A soil-less mix works well for most growers. It is made by mixing one large coffee can of milled Canadian peat moss or Pro-mix, one large coffee can of coarse vermiculite, one large coffee can of horticultural perlite, and one cup of horticultural charcoal. Mix and dampen with warm water.
The size of the pot you use is dependent upon the size of your plant. The pot diameter should be 1/3 of the diameter of the plant. Miniatures should stay in 2 ½-inch pots, and most standards will eventually grow into a 4- to 6-inch pot.
Plastic pots are best, not clay pots. Plants should be re-potted every four to six months.
It is important to keep the leaves of your African violet clean because the plants breathe through their leaves. A soft artist’s paintbrush is useful for dusting the leaves and removing soil particles.

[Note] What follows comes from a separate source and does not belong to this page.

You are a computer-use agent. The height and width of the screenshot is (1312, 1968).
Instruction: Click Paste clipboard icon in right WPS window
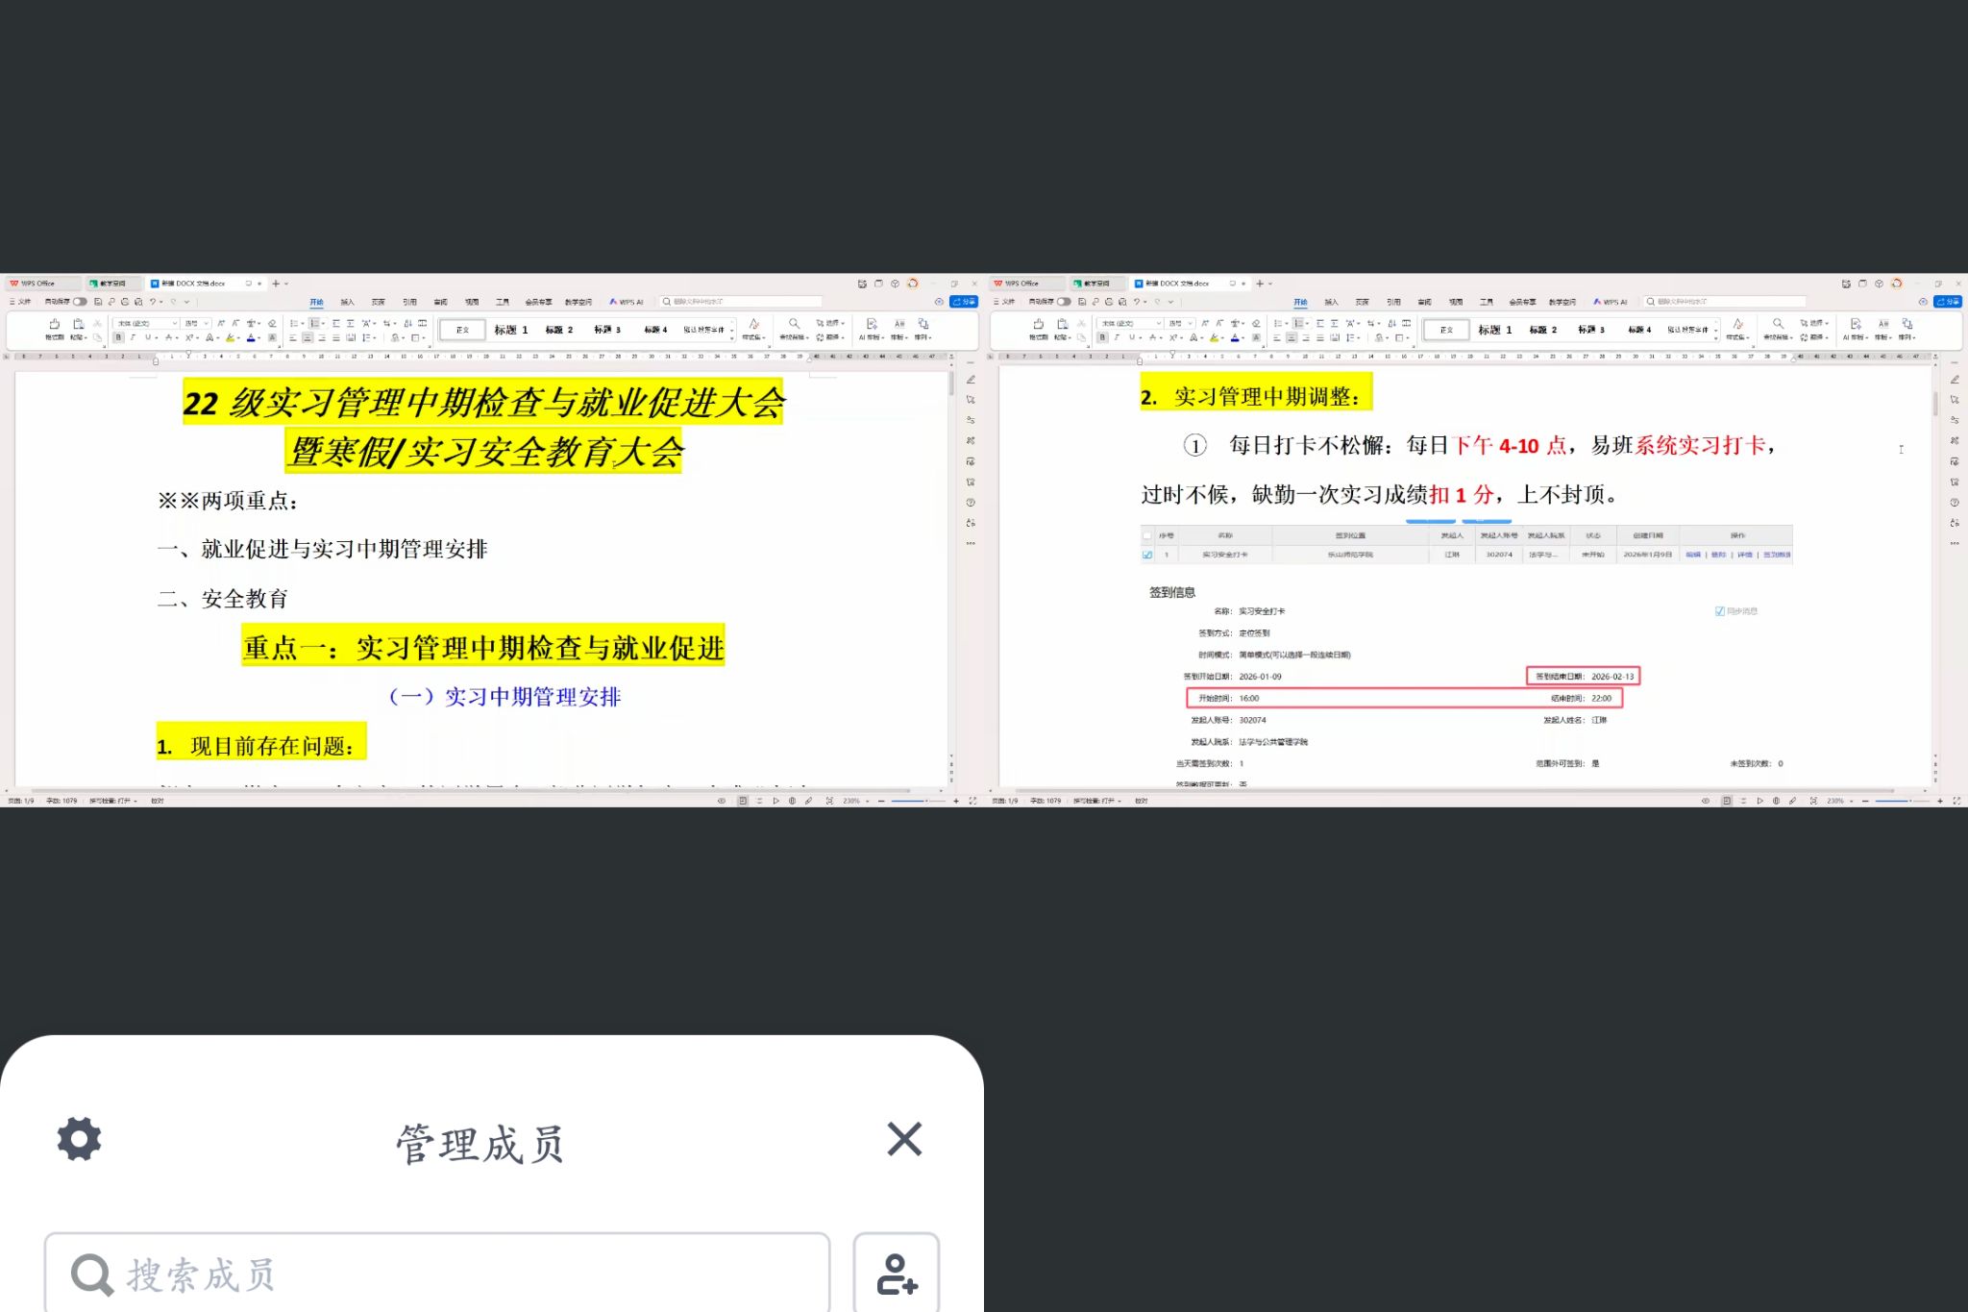pos(1062,324)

The leaves can also be washed with a gentle spray of warm water. Take care not to get the water in the crown. Remove any excess water from the leaves with a soft paper towel or dental sponge. Allow the plants to dry before moving them to a window or bright light.
Diseases and pests
Mildew is a fuzzy growth on flowers and foliage that can be controlled by fresh circulating air. Dab the spot of mildew with a little garden sulfur and remove it with a soft brush.
Pests are not usually a problem unless brought in from the garden on cut flowers, pets, your clothing, or from a new infested plant. Isolate new plants from your violet collection for 2 months.